Mit der zunehmend erleichterten Sammlung von Unterschriften über bereits bestehende Internet-Plattformen sind wir schleichend auf dem Weg zu einer volksdemokratischen Vollversammlung. Man stelle sich nur mal vor, mit was für einem beschränkten Wissen über militär- und sicherheitspolitische Fragen und Zusammenhänge der Normalbürger verfügt! Daran ändert auch der Konsum der üblichen Häppchenberichte in den Boulevardmedien oder einer „Arena“-Sendung nichts. Und das stellt schliesslich etwa das Maximum dessen dar, was der normale Mensch mit seinen privaten Sorgen und Prioritäten hierzulande vor Abstimmungen an Informationsaufwand betreibt. Zudem ist nur eine Minderheit der Leute unbefangen genug, um sich überhaupt noch durch Sachargumente überzeugen zu lassen. Für die meisten sind die Meinungen zu neuen Kampfflugzeugen bereits gemacht  –  einerseits aufgrund von ideologisch geprägten Weltbildern. Anderseits wirken auch starke Vorurteile über den (angeblich mangelnden) Nutzen neuer Kampfflugzeuge. Viele Menschen haben zwar militärpolitisch keine Ahnung, und trotzdem vertreten sie unverrückbare Meinungen zum Thema. So liest man etwa in News-Blogs oft, das Geld sollte besser für die Unterstützung von Familien oder für andere Umverteilungszwecke ausgegeben werden.
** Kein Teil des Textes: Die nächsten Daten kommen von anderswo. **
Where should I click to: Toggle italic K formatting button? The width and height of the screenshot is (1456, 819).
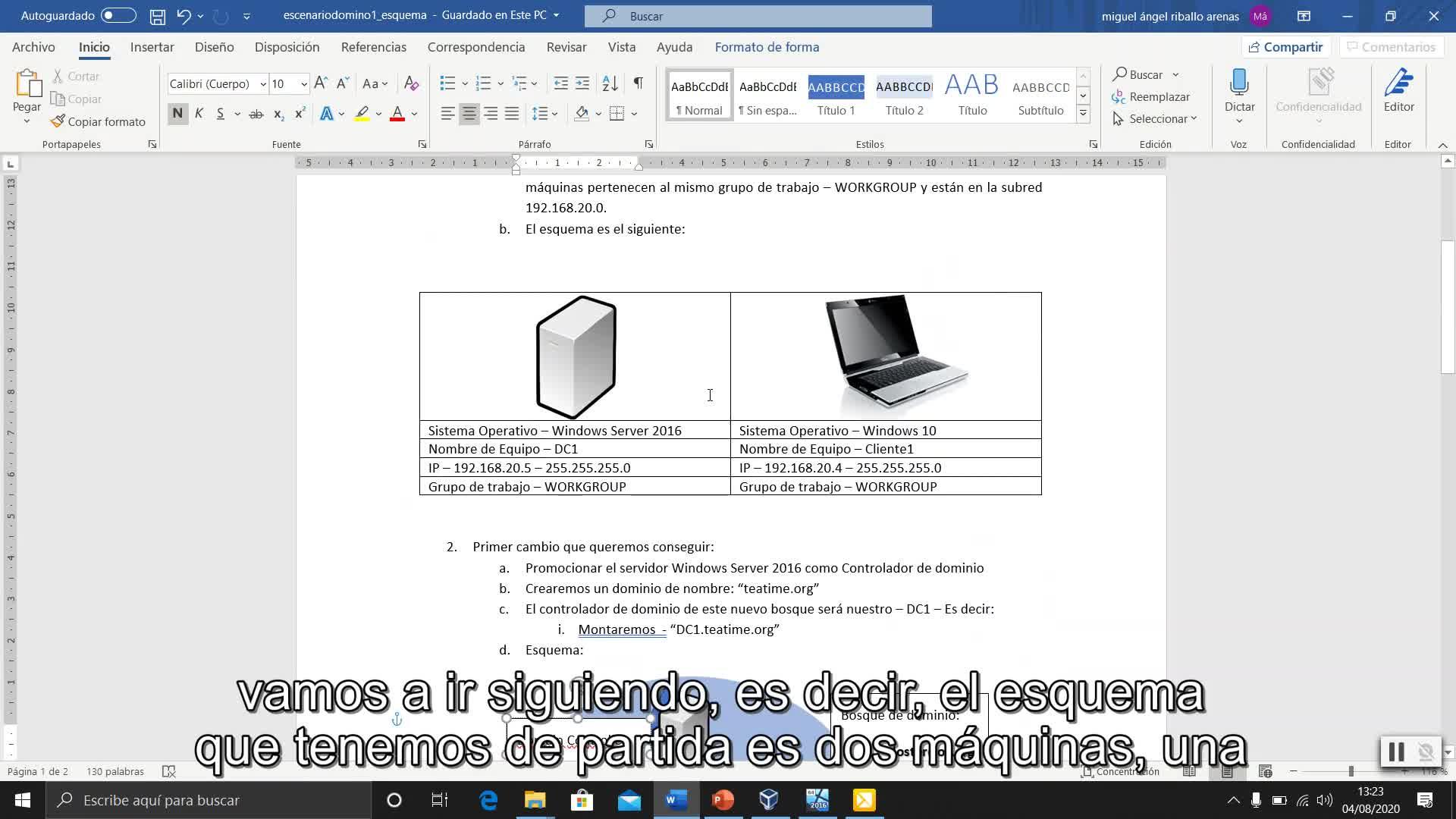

Die ideologische Überhöhung der direkten Demokratie hat inzwischen ein Ausmass erreicht, dass man selbst in seriösen Medien vorwurfsvoll klingende Sätze liest wie: „Bundesrat und Parlament wollen die Kampfflugzeugbeschaffung am Volk vorbeischmuggeln.“ Dass ausgerechnet die reiche Schweiz um die Bereitstellung des klassischen öffentlichen Gutes „innere und äussere Sicherheit“ ein derartiges plebiszitäres Theater veranstaltet, wird natürlich auch im Ausland zur Kenntnis genommen. Tatsache ist: Ein Land, dessen Bevölkerung nicht mehr willens ist, eine glaubwürdige Verteidigungsarmee zu unterhalten, wird auf der Welt nicht ernst genommen.